Hus Gallery is pleased to present Space Age, an exhibition of new works by Nathan Green, Santiago Taccetti, Ophelia Finke and Konrad Wyrebek.

The title of the show riffs on Lucio Fontana’s description of Spatialism (Spazialismo), which called for artists to expand their work into the third dimension, and away from the illusory space of traditional easel painting. His Spatial Concept series (1949 – mid 1950s), which developed out of his ‘Manifiesto Blanco’ (1947), aims for the synthesis of new technologies and developments into a new type of art; what he called “an art for the space age.” Using sculpture, installation, painting, 3D printing, laser scanning and CNC cutting, the exhibiting artists use the reactive potential of their material to explore the dialectical relationship with sculpture and painting in avant-garde media. All of the artists are engaged in society’s relationship with technology and its multifarious ability to shape and dictate our lives. However, unlike the Modernists of Fontana’s generation, characterized by an attitude of positive progression and indifference to the past, these artists retain an excitement and a reverence for the history of art. Thus, the works on show occupy a place in time that is in-between the past and the future, perfectly situating them somewhere in (outer) space!

Nathan Green’s (b. Houston,Texas) practice is characterized by a classic concentration on the interaction of form, colour and material. Green explores the structural qualities of abstract painting using forms that are more familiar to the sculpture sphere: his physical objects are arranged and installed within the formal construct of a Modernist painting, in a reversal of the expansion of the sculptural field. His approach to artistic practice is far reaching and varied as he references traditions of Navajo culture from Southwestern America alongside works by seminal American painters like Georgia O’Keefe; specifically her Sky Above Clouds (1962-65) series which directly inspired Green’s The Heavens,The Earth,The Sea (2014) and Golden Hour (2014).
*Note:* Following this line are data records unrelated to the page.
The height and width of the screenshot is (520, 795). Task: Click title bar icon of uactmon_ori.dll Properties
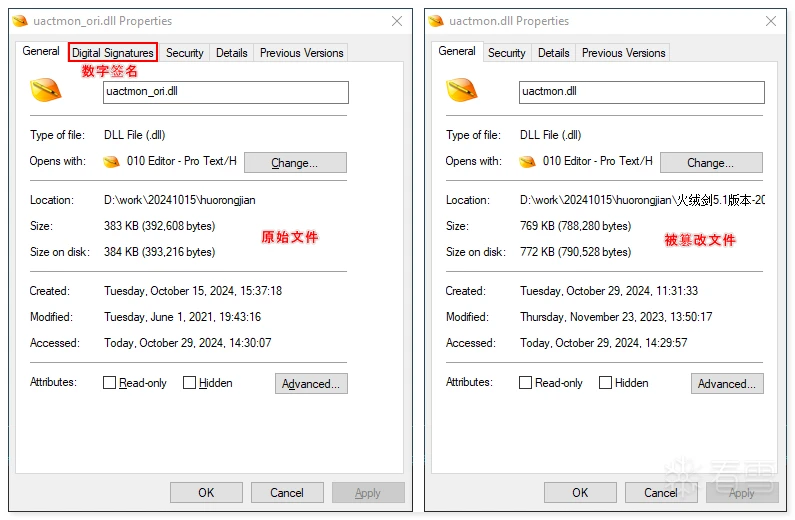(x=20, y=21)

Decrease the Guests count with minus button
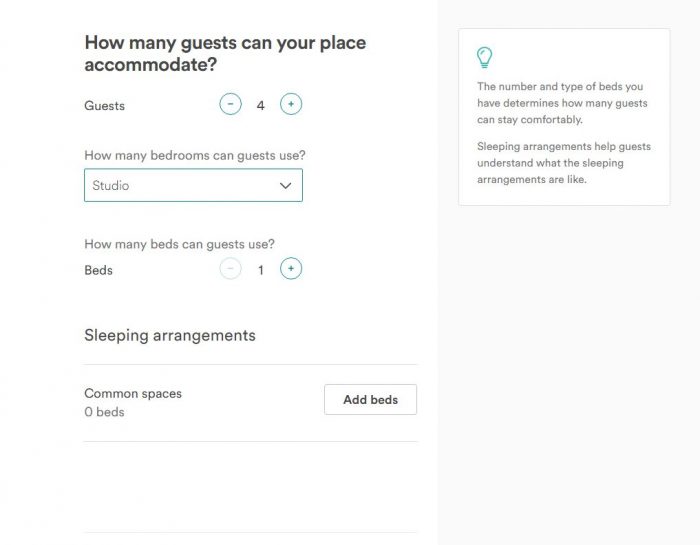point(230,104)
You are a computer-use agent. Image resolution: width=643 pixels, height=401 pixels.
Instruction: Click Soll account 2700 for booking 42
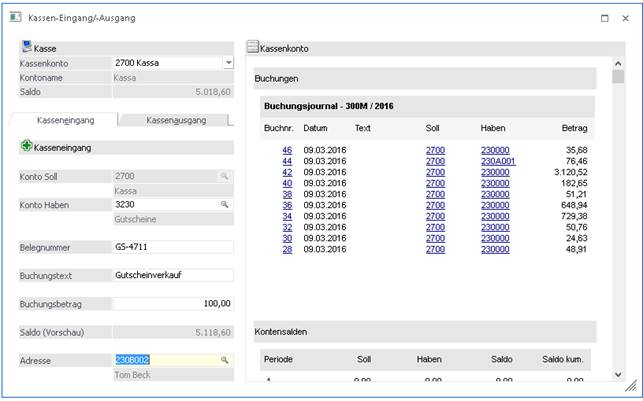click(434, 172)
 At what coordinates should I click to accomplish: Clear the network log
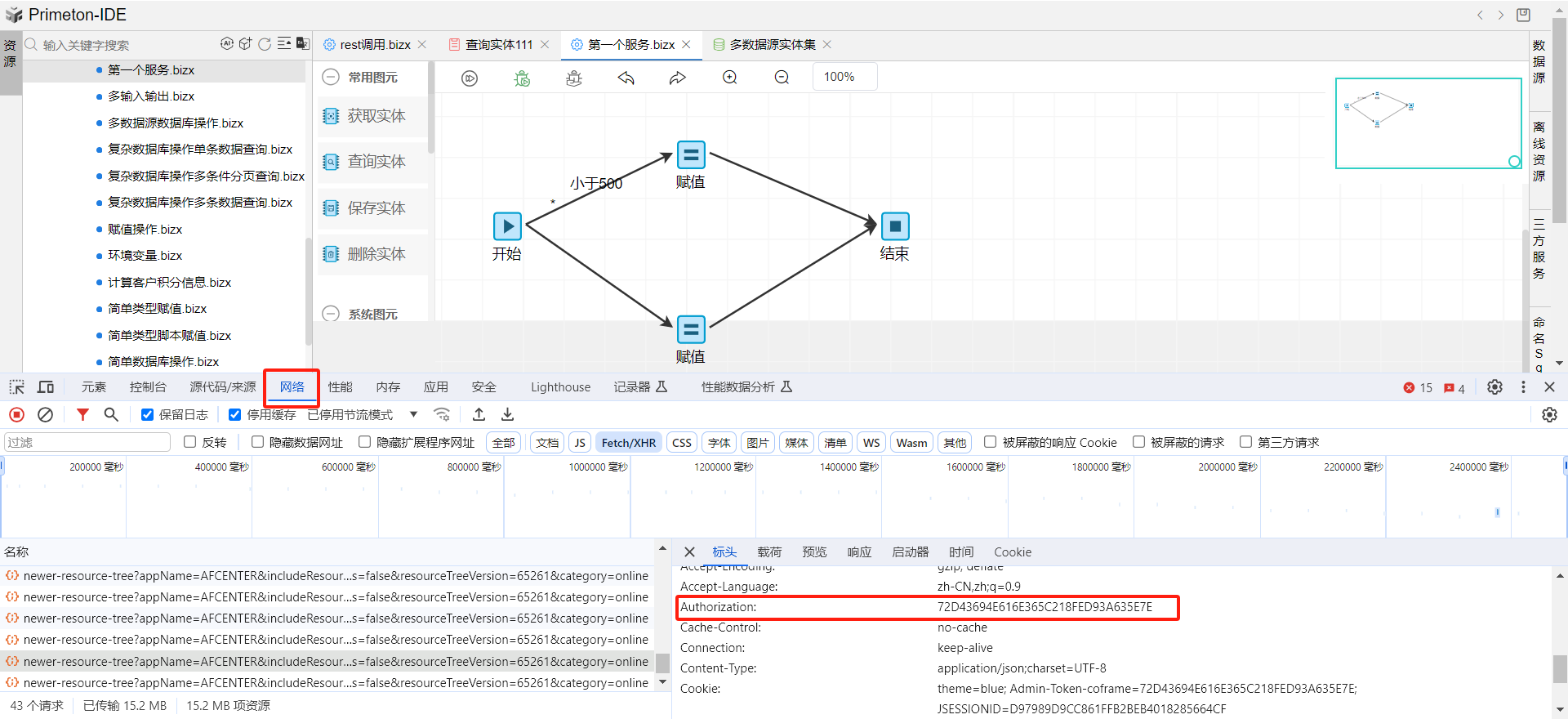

Ophelia Finke (b. Frankfurt, Germany) draws on stereotypes of explorers, scientists and the artist as author to create the foundation of her installations. Finke constructs contained spaces that encourage examination and analysis, such as the laboratory or artist studio, or in the present show, astronauts in outer space. Each scene is typified by the presence of a glossy, structural down coat that assumes the role of the central protagonist engaged in breaking new artistic, scientific, or geographical ground. Finke’s most recent installations feature a much broader view of exploration, moving outside the concept of a controlled environment, as seen in Paris to Dakar or Space Time (2014), and towards the depiction of the physical journey undertaken by an explorer.

Santiago Taccetti (b. Buenos Aires, Argentina) creates works that are based on the convergence of everyday materials and artistic creations within the contemporary art gallery.This is in line with his interest in trends of ambiguity in regards to modes of viewing and visitor interaction. The unpredictable reaction of different materials is another element that permeates Taccetti’s work, and is evident in his large-scale white paintings, Untitled I & II (Einstatzbereich Innen - Außen). For these, Taccetti experimented with different kinds of household paint and used a variety of instruments to press and imprint the material into the reverse of the canvas, creating a beautiful pattern and texture on the surface of the work while the thick layers of paint remain hidden on the reverse.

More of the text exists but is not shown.